From the records below, set down exactly the lines starting with the line that contains "free checklist (368, 214)" and going on through the line that contains "my acc (1191, 12)". Nothing else is wanted.

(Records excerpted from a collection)
==============================
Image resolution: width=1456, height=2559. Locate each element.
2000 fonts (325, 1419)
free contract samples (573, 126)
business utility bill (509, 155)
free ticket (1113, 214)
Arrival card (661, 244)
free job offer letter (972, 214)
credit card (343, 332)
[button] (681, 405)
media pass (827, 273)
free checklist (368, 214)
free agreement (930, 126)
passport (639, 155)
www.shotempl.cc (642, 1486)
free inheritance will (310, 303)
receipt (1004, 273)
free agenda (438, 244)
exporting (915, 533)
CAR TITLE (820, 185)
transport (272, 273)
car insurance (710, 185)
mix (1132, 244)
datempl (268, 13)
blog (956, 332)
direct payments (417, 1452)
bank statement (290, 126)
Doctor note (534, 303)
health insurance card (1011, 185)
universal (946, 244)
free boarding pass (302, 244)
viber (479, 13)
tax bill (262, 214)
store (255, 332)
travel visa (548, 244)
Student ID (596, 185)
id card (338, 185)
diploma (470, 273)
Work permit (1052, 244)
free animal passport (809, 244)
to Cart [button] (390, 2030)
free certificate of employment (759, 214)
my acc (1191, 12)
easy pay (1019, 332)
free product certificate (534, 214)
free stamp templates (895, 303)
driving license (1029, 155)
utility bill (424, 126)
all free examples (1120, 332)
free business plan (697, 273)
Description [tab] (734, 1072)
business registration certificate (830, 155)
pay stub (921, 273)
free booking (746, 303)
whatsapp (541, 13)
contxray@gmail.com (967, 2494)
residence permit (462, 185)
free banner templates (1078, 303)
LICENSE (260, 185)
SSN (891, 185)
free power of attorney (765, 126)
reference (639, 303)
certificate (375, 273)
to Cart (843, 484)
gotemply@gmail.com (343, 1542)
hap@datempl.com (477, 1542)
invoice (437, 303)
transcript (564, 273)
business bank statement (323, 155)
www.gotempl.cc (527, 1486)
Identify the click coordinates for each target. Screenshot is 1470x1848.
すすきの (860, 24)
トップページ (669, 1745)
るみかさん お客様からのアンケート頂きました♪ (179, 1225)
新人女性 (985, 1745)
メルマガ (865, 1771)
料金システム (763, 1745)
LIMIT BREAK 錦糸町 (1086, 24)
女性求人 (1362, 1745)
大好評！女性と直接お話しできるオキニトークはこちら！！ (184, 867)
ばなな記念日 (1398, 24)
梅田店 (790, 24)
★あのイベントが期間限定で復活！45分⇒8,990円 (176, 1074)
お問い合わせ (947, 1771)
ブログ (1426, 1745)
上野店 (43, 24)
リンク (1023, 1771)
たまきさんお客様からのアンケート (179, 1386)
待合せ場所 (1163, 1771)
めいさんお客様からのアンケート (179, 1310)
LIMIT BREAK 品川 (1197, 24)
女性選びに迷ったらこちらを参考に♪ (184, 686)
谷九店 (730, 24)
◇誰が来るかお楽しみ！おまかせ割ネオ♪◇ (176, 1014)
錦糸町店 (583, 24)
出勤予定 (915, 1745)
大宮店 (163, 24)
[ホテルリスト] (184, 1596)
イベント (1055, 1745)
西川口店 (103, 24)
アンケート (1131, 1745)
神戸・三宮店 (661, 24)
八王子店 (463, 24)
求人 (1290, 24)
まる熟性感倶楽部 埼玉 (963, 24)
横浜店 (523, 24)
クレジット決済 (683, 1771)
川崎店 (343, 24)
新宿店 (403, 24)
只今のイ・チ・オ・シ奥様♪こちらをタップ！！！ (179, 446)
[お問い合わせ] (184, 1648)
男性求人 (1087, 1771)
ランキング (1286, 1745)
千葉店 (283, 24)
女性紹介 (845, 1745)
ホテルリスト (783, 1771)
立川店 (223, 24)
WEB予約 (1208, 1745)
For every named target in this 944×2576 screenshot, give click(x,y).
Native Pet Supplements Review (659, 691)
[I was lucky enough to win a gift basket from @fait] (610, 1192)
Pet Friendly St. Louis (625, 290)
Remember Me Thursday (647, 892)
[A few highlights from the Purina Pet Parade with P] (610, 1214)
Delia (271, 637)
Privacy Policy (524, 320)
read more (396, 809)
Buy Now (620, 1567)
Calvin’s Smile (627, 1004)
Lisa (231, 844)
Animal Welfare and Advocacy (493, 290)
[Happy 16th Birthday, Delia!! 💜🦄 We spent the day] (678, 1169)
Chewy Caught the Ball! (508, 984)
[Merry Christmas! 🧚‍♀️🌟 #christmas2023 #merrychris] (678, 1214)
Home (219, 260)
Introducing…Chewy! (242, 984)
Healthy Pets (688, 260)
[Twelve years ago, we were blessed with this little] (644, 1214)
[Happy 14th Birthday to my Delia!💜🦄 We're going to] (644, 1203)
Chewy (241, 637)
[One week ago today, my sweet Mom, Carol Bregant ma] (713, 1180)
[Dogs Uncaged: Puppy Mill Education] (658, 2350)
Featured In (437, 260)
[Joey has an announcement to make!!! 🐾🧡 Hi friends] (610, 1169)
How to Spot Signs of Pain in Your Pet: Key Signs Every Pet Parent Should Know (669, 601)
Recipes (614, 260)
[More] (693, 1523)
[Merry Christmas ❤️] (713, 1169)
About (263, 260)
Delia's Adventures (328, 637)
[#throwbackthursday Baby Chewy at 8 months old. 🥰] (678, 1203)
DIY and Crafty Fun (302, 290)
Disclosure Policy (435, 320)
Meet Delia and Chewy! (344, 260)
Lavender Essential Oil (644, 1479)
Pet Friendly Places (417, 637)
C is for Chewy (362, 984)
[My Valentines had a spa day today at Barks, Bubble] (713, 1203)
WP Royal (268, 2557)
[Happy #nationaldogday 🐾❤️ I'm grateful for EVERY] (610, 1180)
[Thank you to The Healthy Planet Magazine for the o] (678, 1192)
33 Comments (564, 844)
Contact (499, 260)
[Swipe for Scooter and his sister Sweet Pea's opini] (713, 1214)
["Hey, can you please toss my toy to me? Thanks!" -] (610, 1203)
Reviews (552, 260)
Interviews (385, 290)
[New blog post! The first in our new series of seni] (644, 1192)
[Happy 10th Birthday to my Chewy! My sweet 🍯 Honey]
==============================
→ **WRITTEN REPLY**:
free checklist (368, 214)
free agreement (930, 126)
passport (639, 155)
www.shotempl.cc (642, 1486)
free inheritance will (310, 303)
receipt (1004, 273)
free agenda (438, 244)
exporting (915, 533)
CAR TITLE (820, 185)
transport (272, 273)
car insurance (710, 185)
mix (1132, 244)
datempl (268, 13)
blog (956, 332)
direct payments (417, 1452)
bank statement (290, 126)
Doctor note (534, 303)
health insurance card (1011, 185)
universal (946, 244)
free boarding pass (302, 244)
viber (479, 13)
tax bill (262, 214)
store (255, 332)
travel visa (548, 244)
Student ID (596, 185)
id card (338, 185)
diploma (470, 273)
Work permit (1052, 244)
free animal passport (809, 244)
to Cart [button] (390, 2030)
free certificate of employment (759, 214)
my acc (1191, 12)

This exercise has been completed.